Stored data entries
##############################

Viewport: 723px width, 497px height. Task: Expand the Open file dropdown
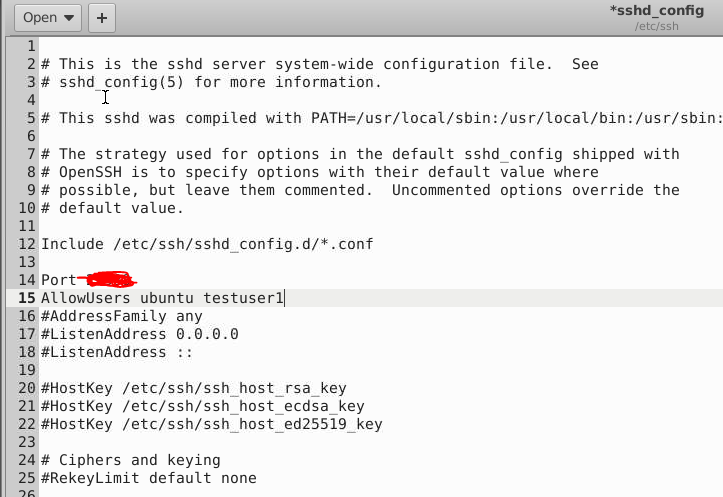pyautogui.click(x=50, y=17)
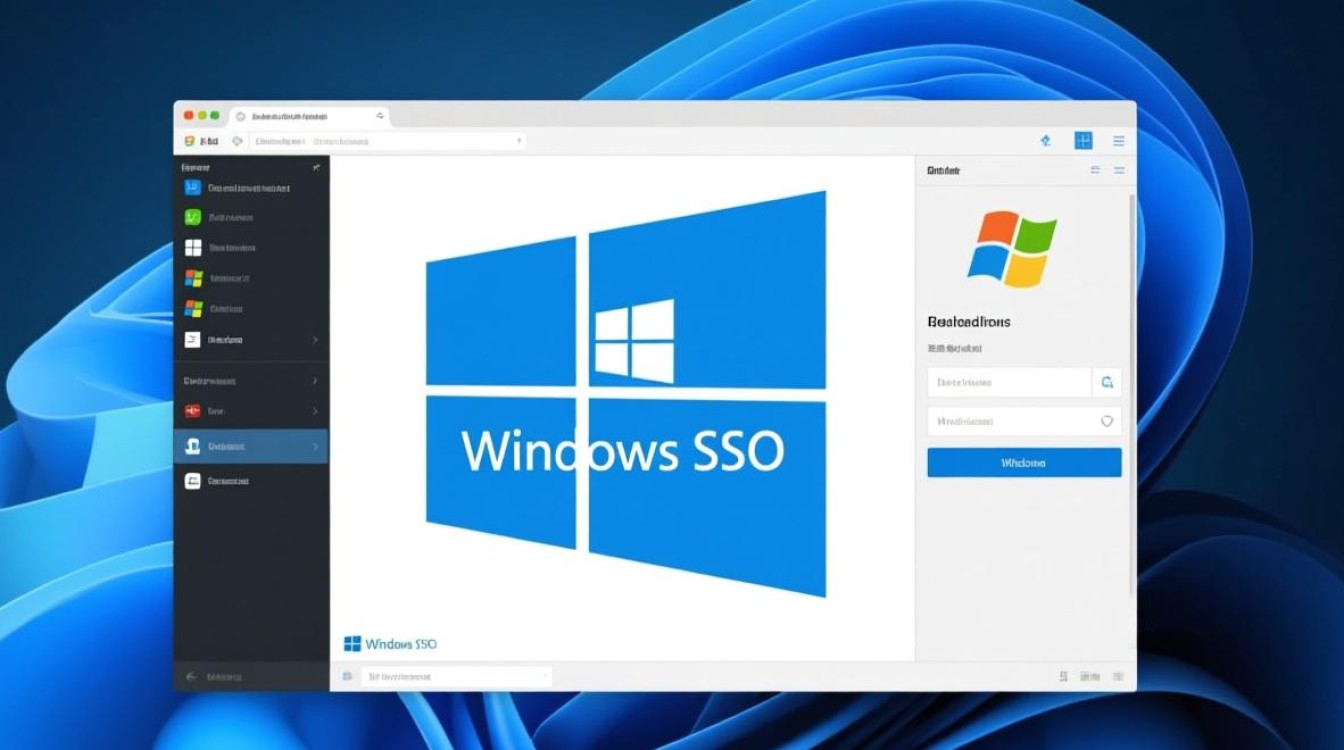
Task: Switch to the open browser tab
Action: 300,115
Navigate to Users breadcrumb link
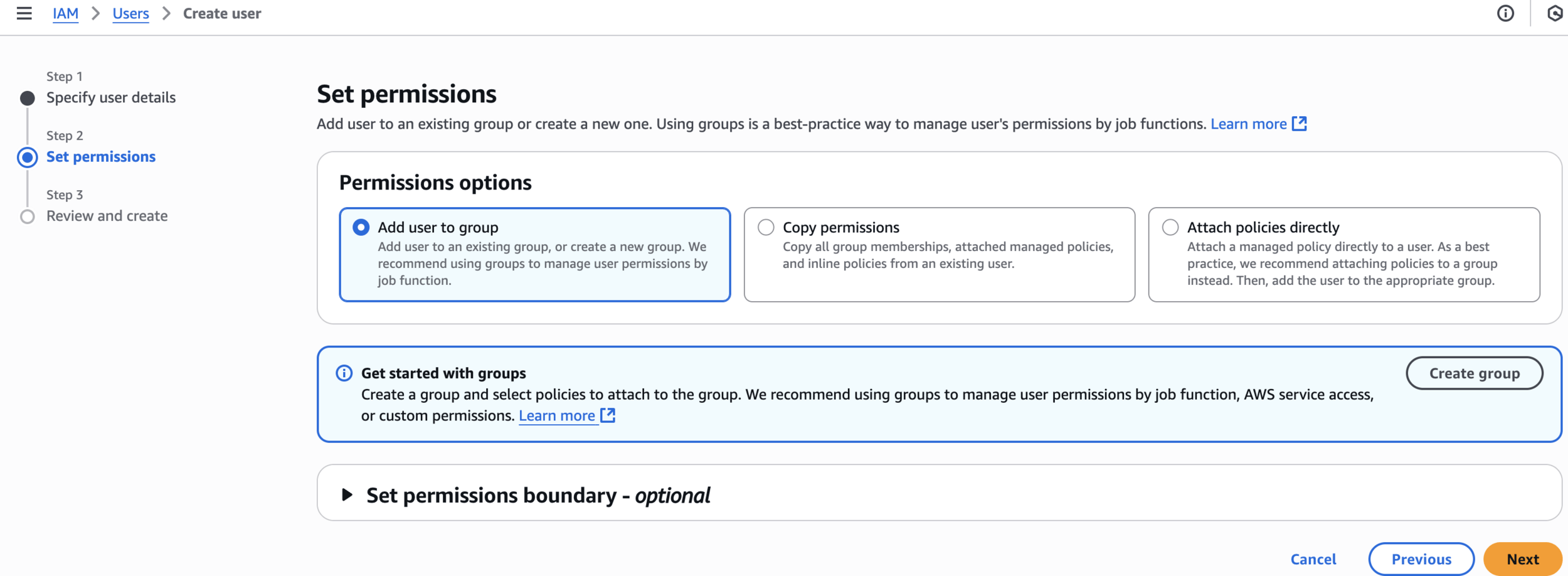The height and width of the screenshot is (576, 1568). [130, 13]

##############################

§ What to do
Keep every word of the records above exactly, and return them with no pictures.

§ Response area
Viewport: 723px width, 497px height. Task: Expand the Open file dropdown
pyautogui.click(x=50, y=17)
Task: Switch to the open browser tab
Action: 300,115
Navigate to Users breadcrumb link
The height and width of the screenshot is (576, 1568). [130, 13]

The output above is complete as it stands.